The guild seems surprised to find itself in this morass. ”I think we knew we had a fight on our hands,“ says Paul Nawrocki. ”But I don‘t think the intensity of the resistance they were gonna put up we were quite prepared for. Partly because of our success in prime time.“

But prime-time animation contracts were negotiated with broadcast networks like Fox, where the guild had some leverage — pro-union writers the broadcasters couldn’t afford to lose. This is not, says Nawrocki, the case at MTV Networks — Nickelodeon‘s immediate parent in the Viacom family tree. At MTV, ”there’s this vision of creative talent, whether it‘s onscreen talent, or musicians or writers or actors or whatever, as being this fungible, expendable property.“

An L.A. Times profile of MTV Networks chairman Tom Freston bears out Nawrocki’s opinion. ”For us, a long-term contract for our personalities is one year,“ Freston says, explaining the secret of the net‘s success. In the same paragraph, Freston is said to be ”unruffled“ by news that Johnny Knoxville, star of MTV’s hit Jackass, might leave the show after only a season. ”People start with us and then move on. It just gets faster.“

Faced with that attitude, Nawrocki says, the guild ”is forced to take a more aggressive posture,“ as it ramps up a campaign to bring Nick to the bargaining table voluntarily. On October 3 the union staged its own unofficial election outside Nick‘s colorful Burbank offices, under the watchful eye of state Assemblyman Paul Koretz, chair of the Assembly’s Labor and Employment Committee. The guild won, 19-2. Nick wrote it off as a minor publicity stunt.

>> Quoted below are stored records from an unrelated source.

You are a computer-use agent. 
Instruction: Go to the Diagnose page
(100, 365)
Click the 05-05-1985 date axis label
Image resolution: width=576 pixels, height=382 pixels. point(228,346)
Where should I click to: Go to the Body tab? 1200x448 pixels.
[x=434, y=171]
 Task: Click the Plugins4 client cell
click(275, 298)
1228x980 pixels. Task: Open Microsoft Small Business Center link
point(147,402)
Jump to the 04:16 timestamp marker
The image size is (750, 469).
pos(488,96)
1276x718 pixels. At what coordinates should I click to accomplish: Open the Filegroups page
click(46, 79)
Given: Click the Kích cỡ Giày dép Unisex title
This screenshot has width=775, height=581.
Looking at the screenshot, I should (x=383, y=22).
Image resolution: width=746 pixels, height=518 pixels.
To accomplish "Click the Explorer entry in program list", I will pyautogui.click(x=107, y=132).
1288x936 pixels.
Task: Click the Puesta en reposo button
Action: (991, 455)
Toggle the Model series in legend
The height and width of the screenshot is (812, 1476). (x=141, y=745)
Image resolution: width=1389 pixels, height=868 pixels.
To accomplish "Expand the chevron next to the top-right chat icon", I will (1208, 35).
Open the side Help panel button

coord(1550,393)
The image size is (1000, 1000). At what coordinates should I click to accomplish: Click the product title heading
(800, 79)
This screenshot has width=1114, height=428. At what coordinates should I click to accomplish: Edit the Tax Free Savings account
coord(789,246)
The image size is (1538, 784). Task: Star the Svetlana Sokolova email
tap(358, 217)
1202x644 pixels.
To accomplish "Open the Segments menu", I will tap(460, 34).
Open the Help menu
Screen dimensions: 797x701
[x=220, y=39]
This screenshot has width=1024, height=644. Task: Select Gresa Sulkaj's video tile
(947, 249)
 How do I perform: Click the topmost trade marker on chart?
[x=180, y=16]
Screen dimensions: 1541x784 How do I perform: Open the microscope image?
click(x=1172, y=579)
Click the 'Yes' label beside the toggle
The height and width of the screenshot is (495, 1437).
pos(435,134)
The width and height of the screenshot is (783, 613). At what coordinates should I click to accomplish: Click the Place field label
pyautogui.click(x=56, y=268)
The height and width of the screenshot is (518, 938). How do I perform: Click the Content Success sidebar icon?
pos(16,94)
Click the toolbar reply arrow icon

The guild‘s second volley, which came November 15 in the form of an ad campaign in the show-biz trades, was less easily dismissed. The ads take to task both Nick and its merchandise licensee, Jakks of Malibu, for neglecting to sign certain existing manufacturing codes of conduct that prohibit the use of child labor. With the family-targeted Jimmy Neutron film set to hit theaters this Friday — and loads of Neutron merch already in toy stores — Nick can ill afford any association with kiddy sweatshops; the company fired off an angry press statement calling the ads ”an outrageous attack . . . The licensees targeted by the WGAw have agreed to codes of conduct consistent with those [mentioned by the guild].“

Indeed, Jakks and other Nick merchandisers have assured the guild that they cleave to the same merchandising codes as Disney. Interesting, considering Disney just last week paid out $1 million in back wages after a probe revealed one of the studios’ merchandising subcontractors hired underage employees and paid less than minimum wage.

The guild is considering expanding the ad campaign to national magazines. And there‘s more to come, particularly if the issue isn’t settled when the WGA contract expires in 2004. Addressing the guild‘s Animation Writers Caucus two months ago, WGAw secretary-treasurer and Futurama writer Patrick Verrone said, ”During last April’s talks, covering animation under the guild contract ranked 18th on our list of demands. Now it‘s probably in the top three.“

”It’s gonna be on the table,“ agrees Nawrocki. ”One way or the other, the industry‘s gonna have to deal with us and this issue. We’re not going away, and it ain‘t going away.“

In other words, the stage is already set for another season of saber rattling and strike drums — not the citywide destruction which climaxes that episode of Zim, maybe, but still one hell of a big bang.